The most common way of hosting new services is to rent Virtual Machines (VMs) from Amazon Web Services (commonly called Elastic Compute Cloud or EC2) or Google Cloud Platform (commonly called Google Compute Engine or GCE).

While these are the easiest ways of getting a VM up and running within minutes, these methods have strings attached. Running VMs on AWS or GCE isn’t always the most efficient use of money, especially with startup budgets. It also increases one’s dependence on large cloud providers.

Why do you think so many new Clould Compute companies come up every year even though we already have AWS and GCE? Because there’s enough value left on the table for incumbents to try and lower the margins. The price to performance ratio is also one of worst with the above mentioned companies.

To keep costs in control AND get good performance for our services, we took an unorthodox route (for startups at-least) - build our own mini data-center in-house (ahem.. a single server-rack for starters).

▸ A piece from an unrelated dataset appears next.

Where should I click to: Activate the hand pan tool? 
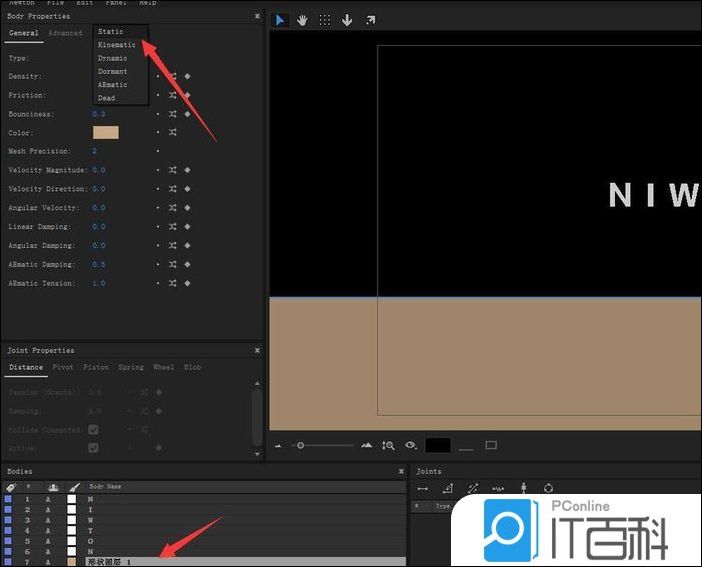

In-house services run by GMetri, the Virtual Reality Company, are the same that most companies need from day 1 to function efficiently: chat (Zulip), storage (Nextcloud), git (Gitea), docker, Video Confernce (Jitsi), centralized login (LDAP), other VMs.

How it all started

Long before we setup our first server-rack, we were already using a few desktop machines like servers. At the time, we used KVM as our hypervisor. All the steps have been detailed in this repo. The biggest hurdle while doing this was setting up the bridge network  to make the VMs behave as if they were standalone servers on our network

Benefits of hosting your own server-rack

  • Much better performance than we had ever imagined
  • Superb flexibility
  • Developer specific VMs, personal Kubernetes clusters. Note: following the “general guidelines” of giving every developer their own VM or a Kubernetes cluster is generally out of scope any startup’s (actual startup, not large companies masquerading as startups) shoestring budgets

Steps involved in setting up the server-rack

  1. Purchase a server rack housing, switch, lots of storage, and server system (more about specific configurations in a separate post)
  2. Prepare server trays
  3. Put the switch, server trays into the server rack. Link up the power and LAN cables

A few pics of the process:

1. Empty Server Trays
2. Mounting motherboards on server trays (after a few misses, this process has now become a lot more efficient)
3. Putting prepared trays back into the server rack

Cluster Management

There were two popular options we compared while deciding which software to use for cluster management - oVirt and Proxmox.

oVirt

oVirt is a open-source virtualisation software founded by Red Hat. It has a steep learning curve and used mostly of large server deployments.

Proxmox

Initially we were sceptical of using Proxmox. But later, the simplicity won us over. For beginners, the WebUI is a life saver, and for advanced tasks there is a suite of commands on command line. The deciding factor for us was the easy setup of Ceph cluster within proxmox. We have a very heavy storage requirement, and it turns out ceph is just what we were looking for. Most of our VMs also run on virtual disks (like EBS) setup using Ceph’s RADOS Block Devices.

Proxmox's Web based Control Center

Way Forward

I believe that if not for all services, around 70% to 90% non-prod services can easily be ported to one’s own cloud.

Here’s a time-lapse of the whole process

On a closing note, the server rack looks like this currently :). We might soon need to purchase a few more.